Wśród ubrań wojennych B. Shagun zwraca uwagę na: „lekki pancerz z czerwonych piór, sięgający im do połowy uda, cały usiany złotymi muszelkami. […] Nosili naszyjniki z drogocennych, jednakowych i okrągłych kamieni, bardzo dobrego gatunku […] we włosy wpinali sobie zielone pióra, przeplatane złotymi wstęgami […]”  . O kunszcie i misternym wykonaniu tych ubiorów może świadczyć opisy ubioru dowódców wojskowych: „Nosili także panowie na plecach znaki zwane itzpapalotl; przedstawiały one diabła, wykonanego z piór, skrzydła i ogon były w kształcie motyla; wszystko z drogocennych piór, reszta: oczy, pazury, nogi i brwi, była ze złota, a na jego głowie umieszczali dwa pęki piór w formie rogów” . Taki koloryt i przepych musiały wzbudzać zachwyt a jednocześnie wzniecać u konkwistadorów chorą żądze posiadania. Stąd jasny staje się fakt, że B. Diaz del Castillo w większości swoich opisów dotyczących spotkań z dostojnikami azteckimi lub z powitalnymi korowodami zwraca uwagę na piękno ubioru: „[…] nim weszli do miast przyodziali piękne opończe i pióropusze […]” lub „Następnego dnia zjawiło się trzydziestu znakomitych Indian w pięknych opończach” . Powyższe przykłady wskazują na to, że strój nie budził kontrowersji, a nawet zachwycał. Możliwe, że taka akceptacja ubioru przez Hiszpanów wynikała z jego funkcji utylitarnych. Zasłaniał on miejsca „wstydliwe”, co dla pruderyjnych Europejczyków XVI w. mogło świadczyć o walorach moralnych Azteków.

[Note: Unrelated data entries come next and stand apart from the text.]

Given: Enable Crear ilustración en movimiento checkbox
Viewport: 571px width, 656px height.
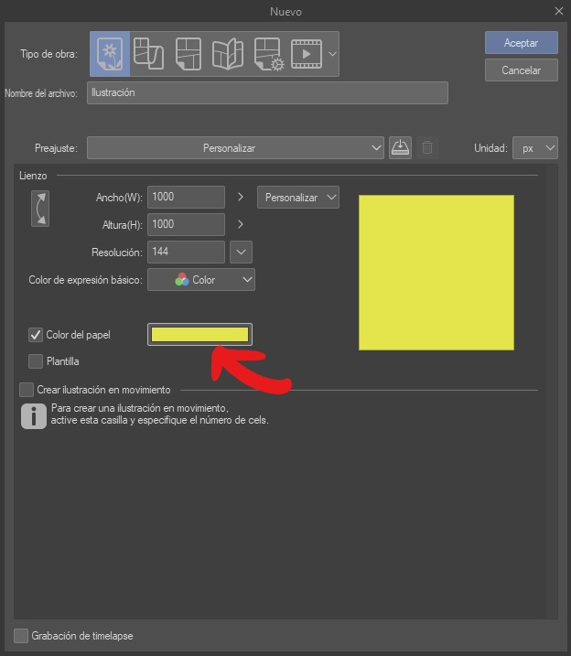Looking at the screenshot, I should [27, 390].
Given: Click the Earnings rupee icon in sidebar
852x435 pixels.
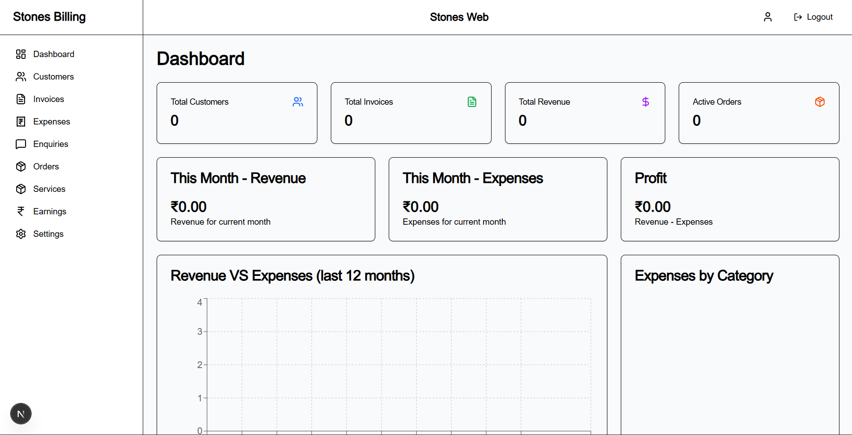Looking at the screenshot, I should pos(21,211).
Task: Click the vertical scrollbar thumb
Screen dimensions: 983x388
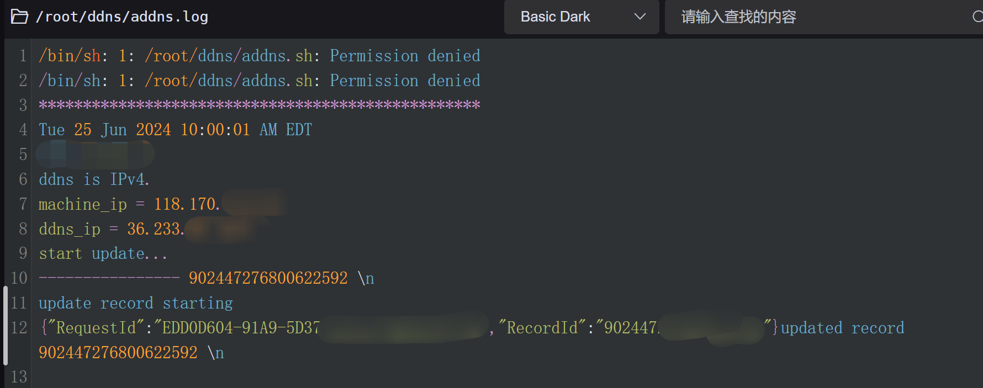Action: pos(6,326)

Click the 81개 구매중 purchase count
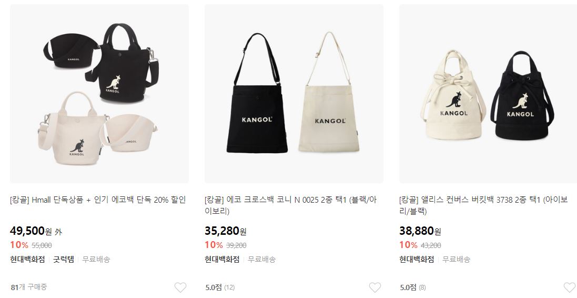click(x=29, y=287)
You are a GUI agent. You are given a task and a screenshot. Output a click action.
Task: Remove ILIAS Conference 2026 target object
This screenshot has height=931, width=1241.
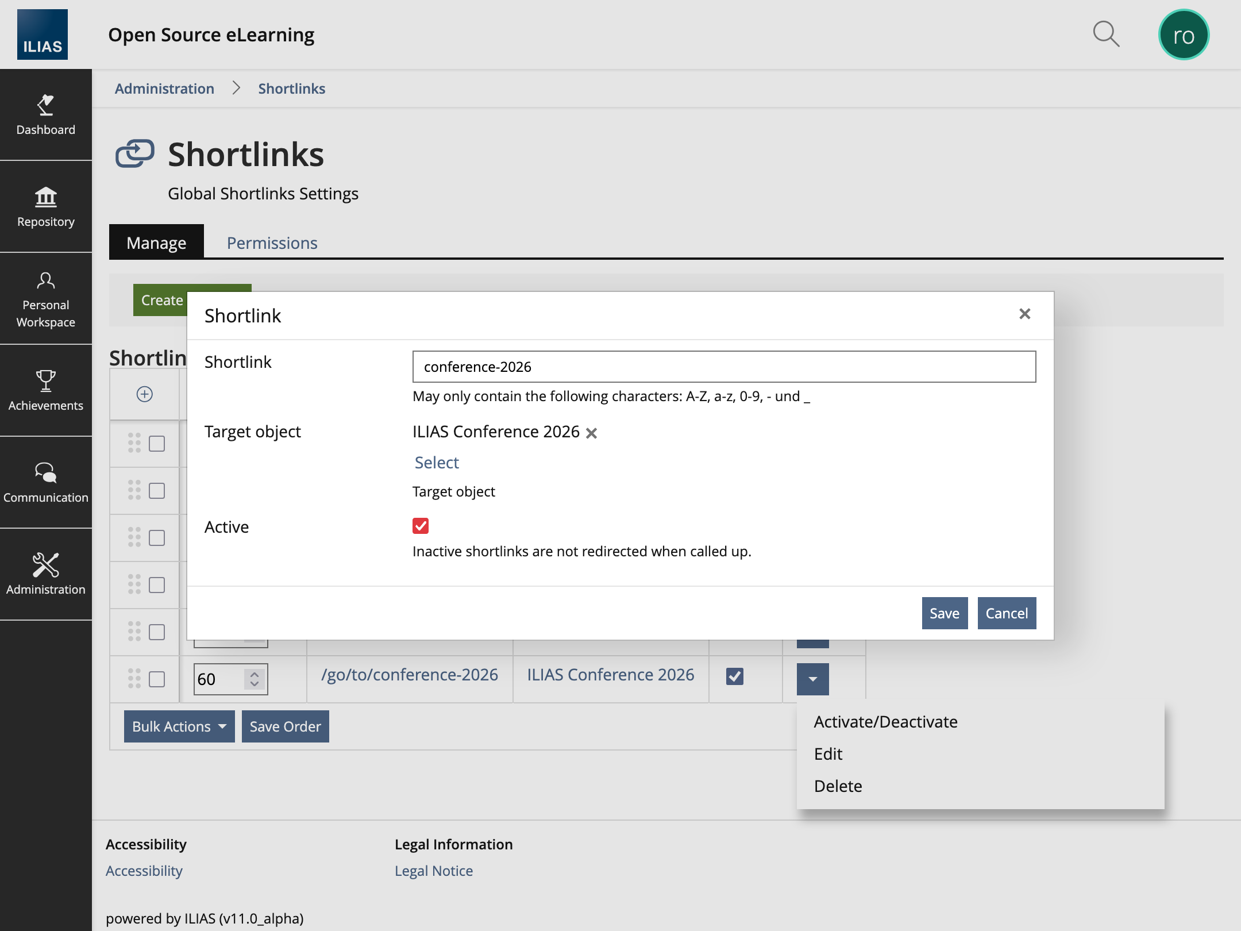(x=591, y=433)
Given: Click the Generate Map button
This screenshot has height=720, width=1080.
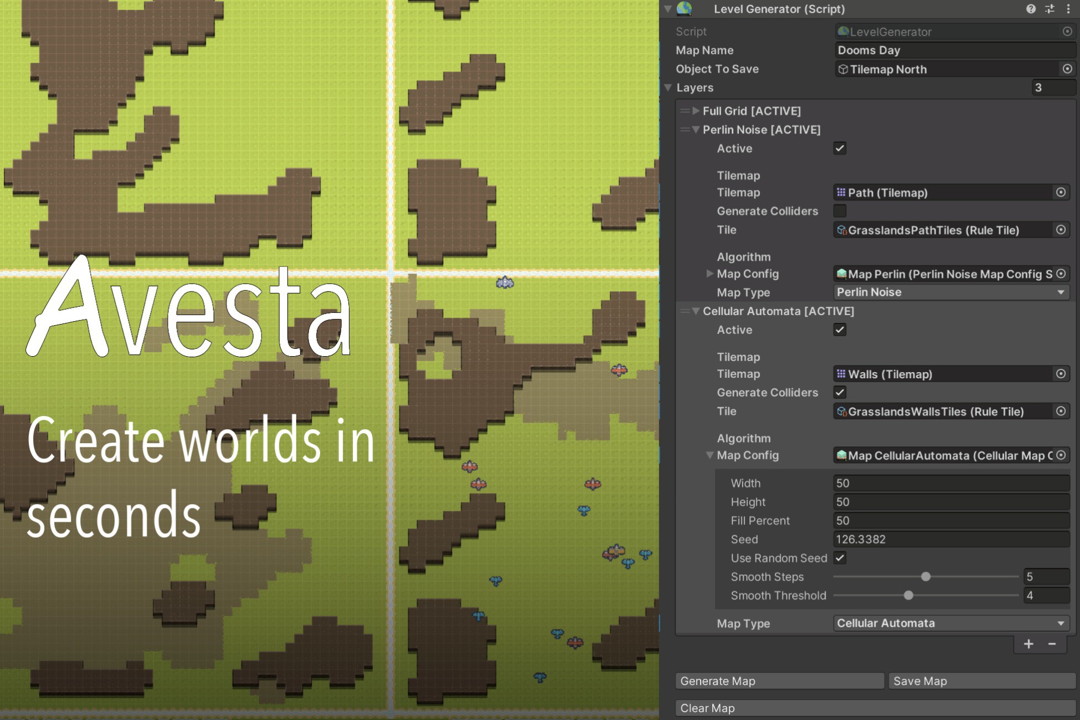Looking at the screenshot, I should 779,681.
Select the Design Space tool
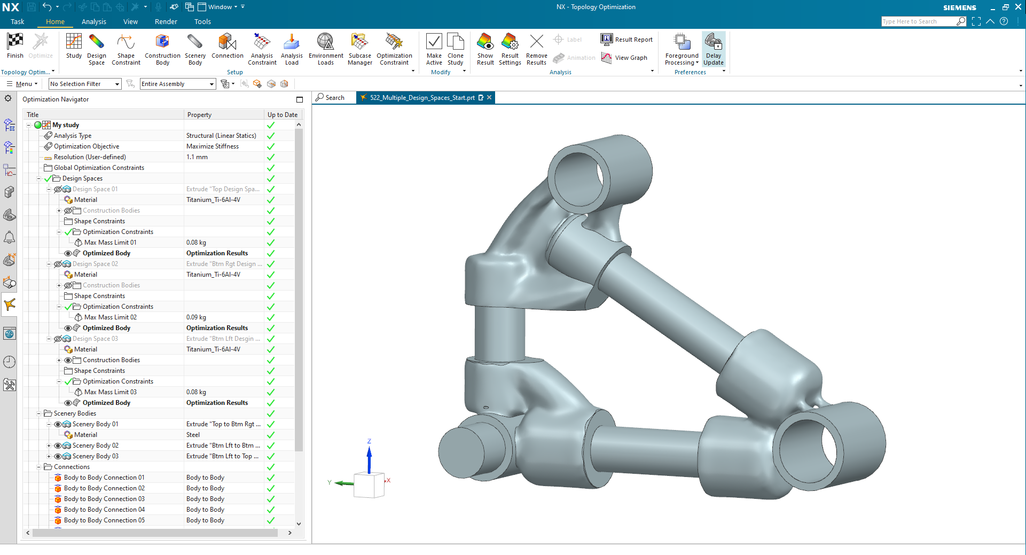This screenshot has height=555, width=1026. click(x=97, y=49)

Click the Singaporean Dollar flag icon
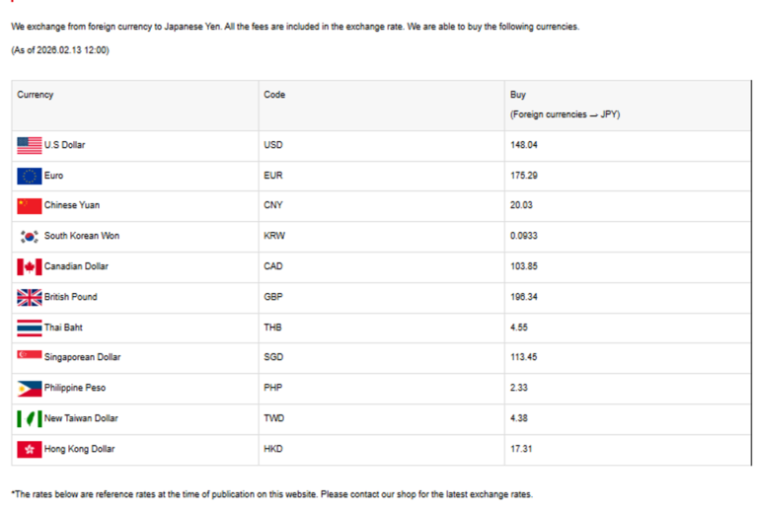point(30,357)
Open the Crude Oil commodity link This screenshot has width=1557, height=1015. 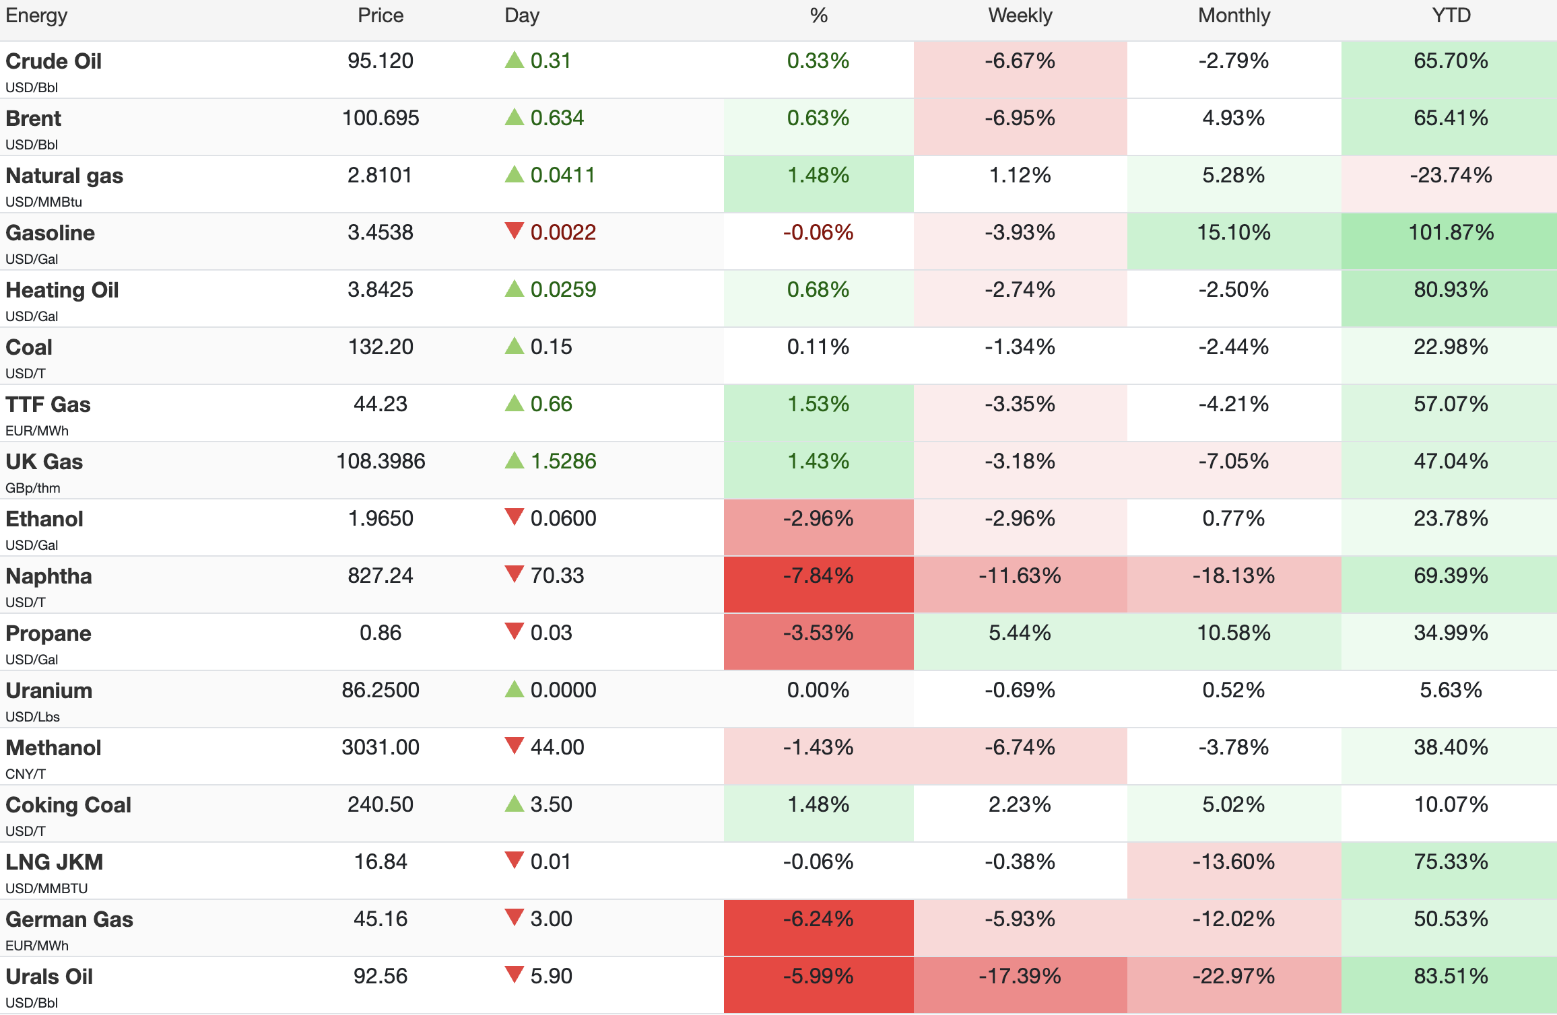click(x=53, y=61)
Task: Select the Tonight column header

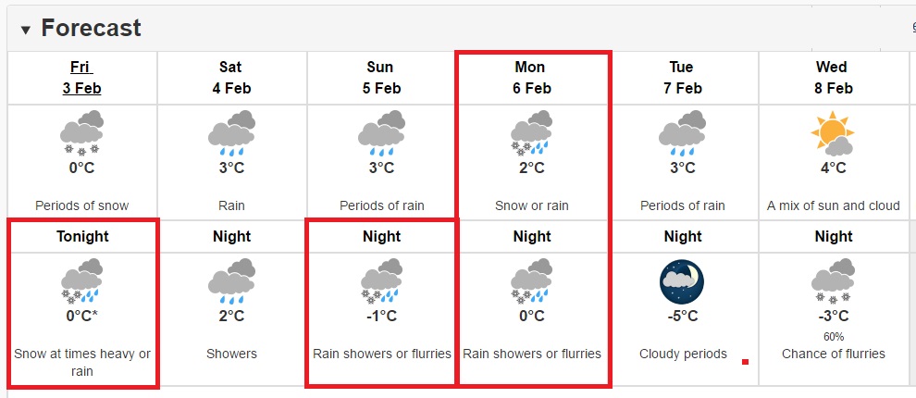Action: coord(82,237)
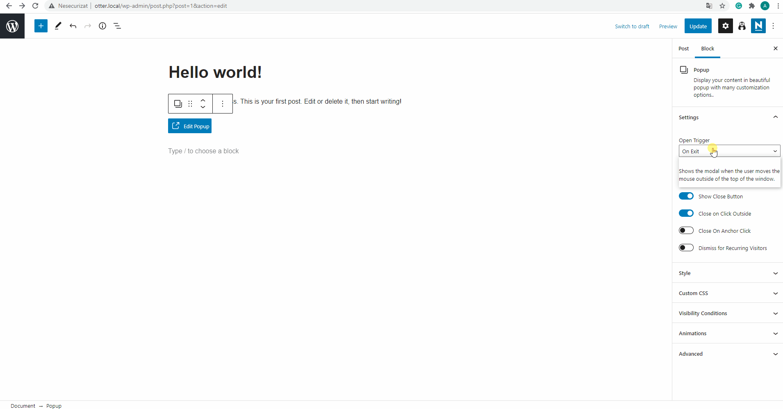The height and width of the screenshot is (409, 783).
Task: Click the Undo arrow icon
Action: click(73, 25)
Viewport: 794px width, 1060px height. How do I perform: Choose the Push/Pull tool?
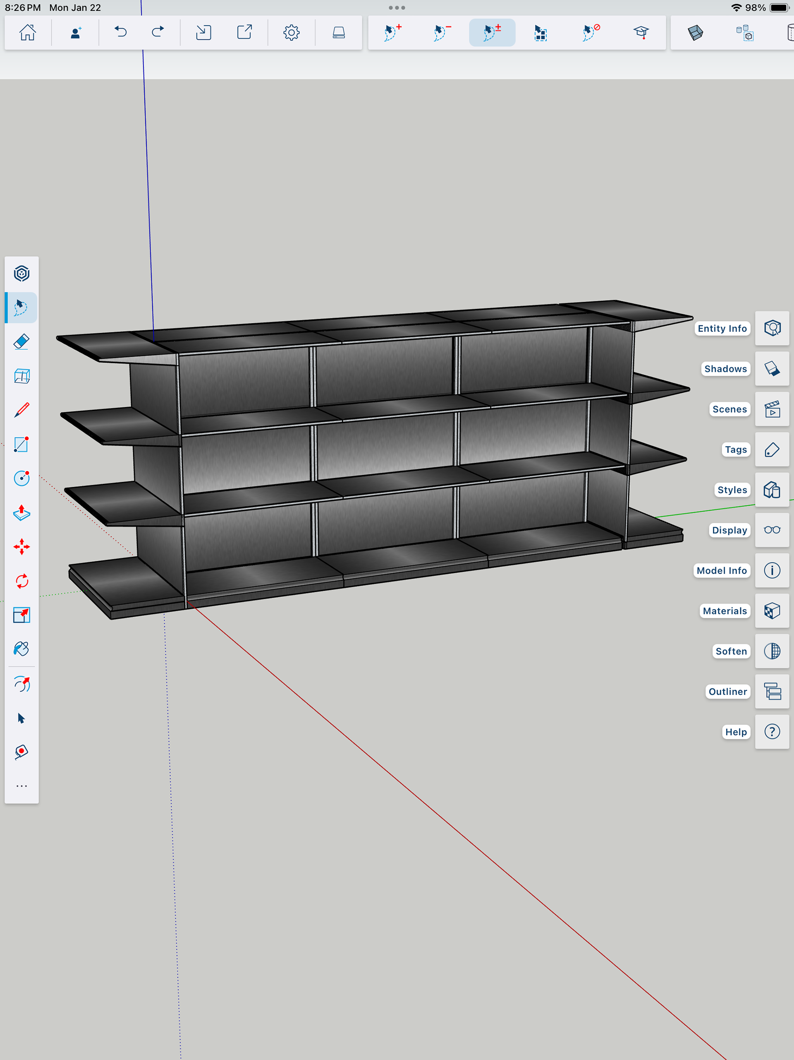tap(22, 513)
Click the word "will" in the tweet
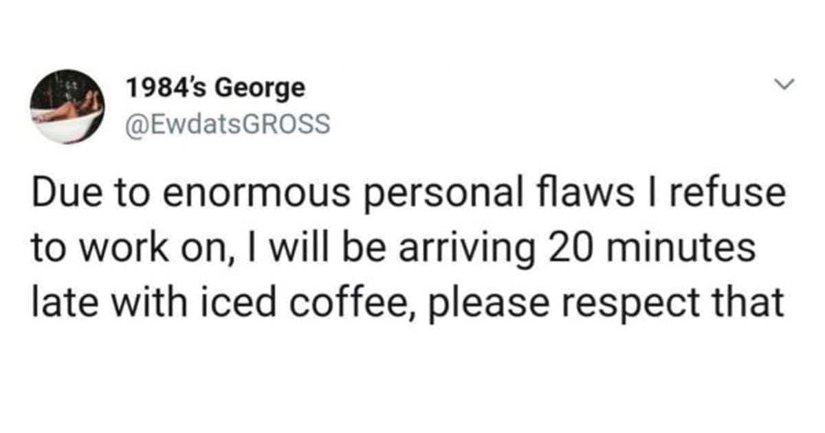The image size is (825, 433). tap(289, 247)
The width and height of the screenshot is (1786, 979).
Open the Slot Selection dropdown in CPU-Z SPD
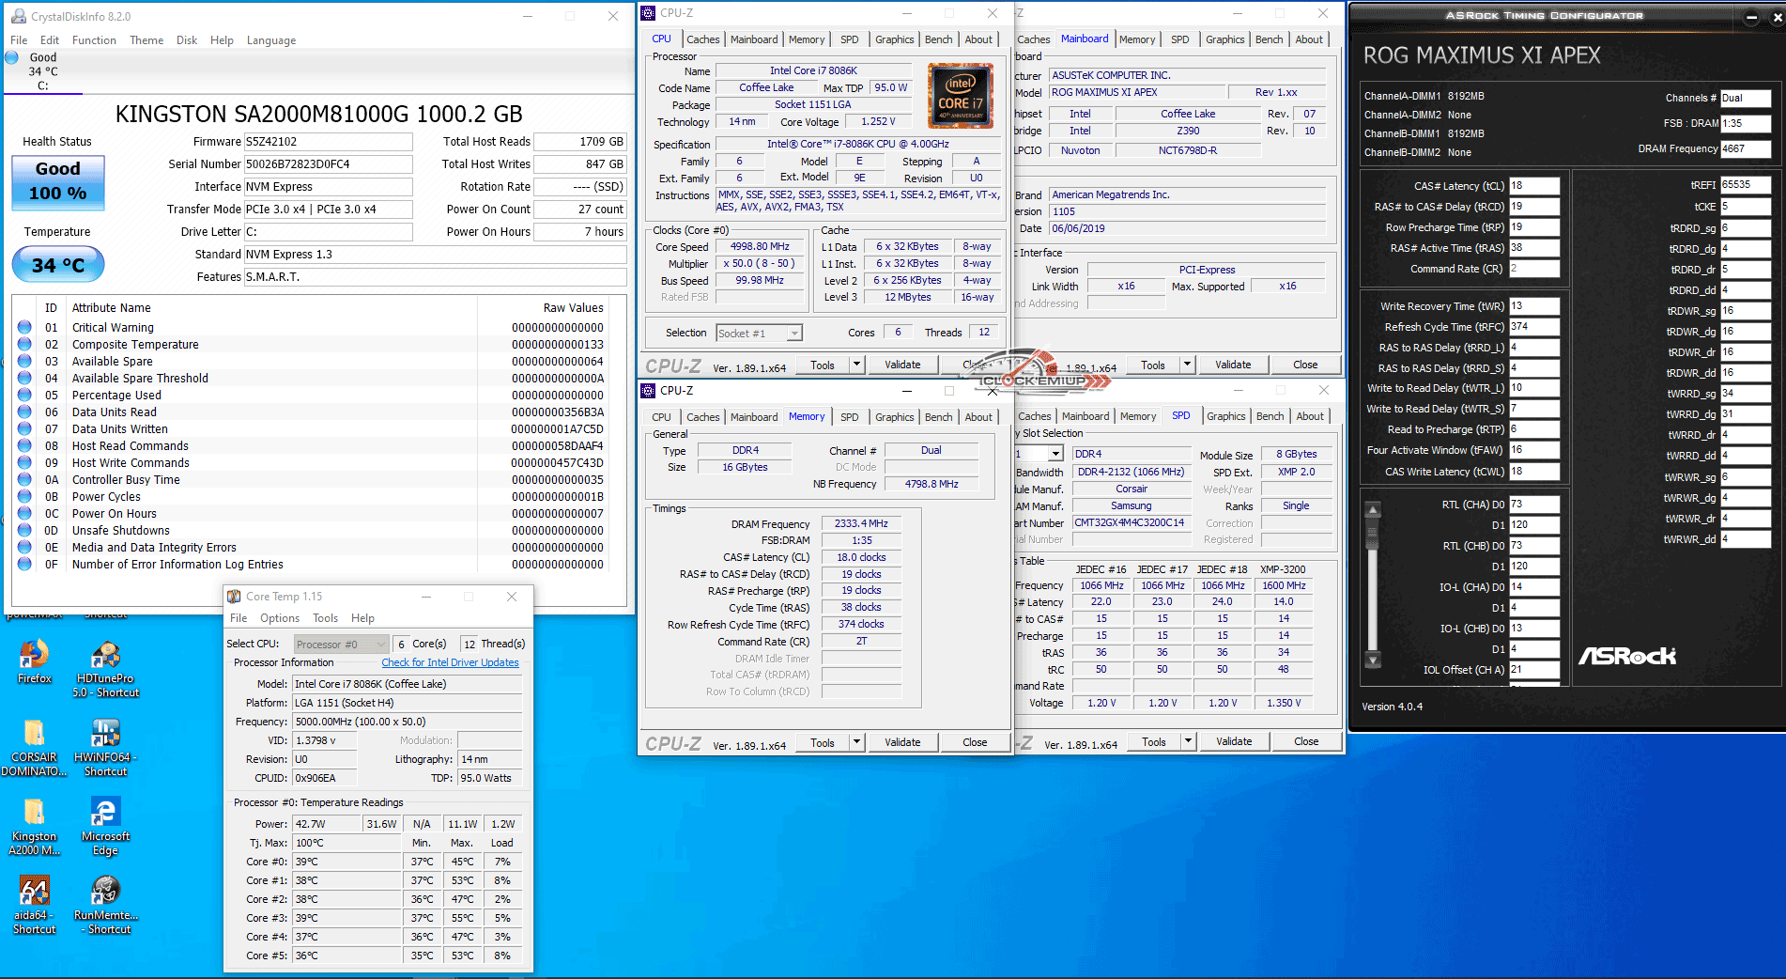click(x=1055, y=454)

Największą uwagę Hiszpanów, jak już można było zauważyć wcześniej w cytowanych słowach Korteza, zwracały odmienności w ozdobach cielesnych (kolczyki, przetyczki wargowe) jednak były one jeszcze do zaakceptowania. Być może wpłynęły na to ich walory artystyczne. Zauważyć można to w słowach B. de Shagun: „Także dolną wargę ozdabiali kolcem, z którego zwisał chalchihuitl oprawiony w złoto, […] niekiedy kolce te były z bardzo drogiego kryształu górskiego, a wewnątrz niego umieszczone były niebieskie pióra, sprawiające wrażenie szafirów. […] Wielcy panowie mieli także przekute nozdrza, a w nich bardzo cenne turkusy lub inne drogocenne kamienie […]”. Jednak wspomina on pełen refleksji, że „dziś już [ich] więcej nie noszą”[7] [8] [9] [10] [11] [12]. Podobnie podejście tyczy się malowania twarzy, o czym mówi z kolei B. D. del Castillo pisząc o wojownikach „z twarzami umalowanymi na biało lub kolorowo”[13]. Natomiast nietolerowanie i piętnowane przez Hiszpanów były elementy cielesności Azteków, których nie dało się wyjaśnić pragmatyczną użytecznością (np. włosy posklejane krwią i pokaleczone w samoofierze uszy kapłanów). Były one ściśle powiązane z magiczno – religijną świadomością Indian i w żaden sposób nie pasowały do kategorii cielesnych znanych i akceptowanych przez Hiszpanów. O ile płaszcze z piór Hiszpanie mogli porównać do opończy, a długie suknie do spodni, ozdoby twarzy i fryzury mogły być ujmowane jako dziwaczna, ale estetyczna fanaberia, o tyle włosy sklejone krwią i pokaleczone uszy mogły jedynie świadczyć w ich uj ęciu o niczym nieuzasadnionej dzikości Azteków.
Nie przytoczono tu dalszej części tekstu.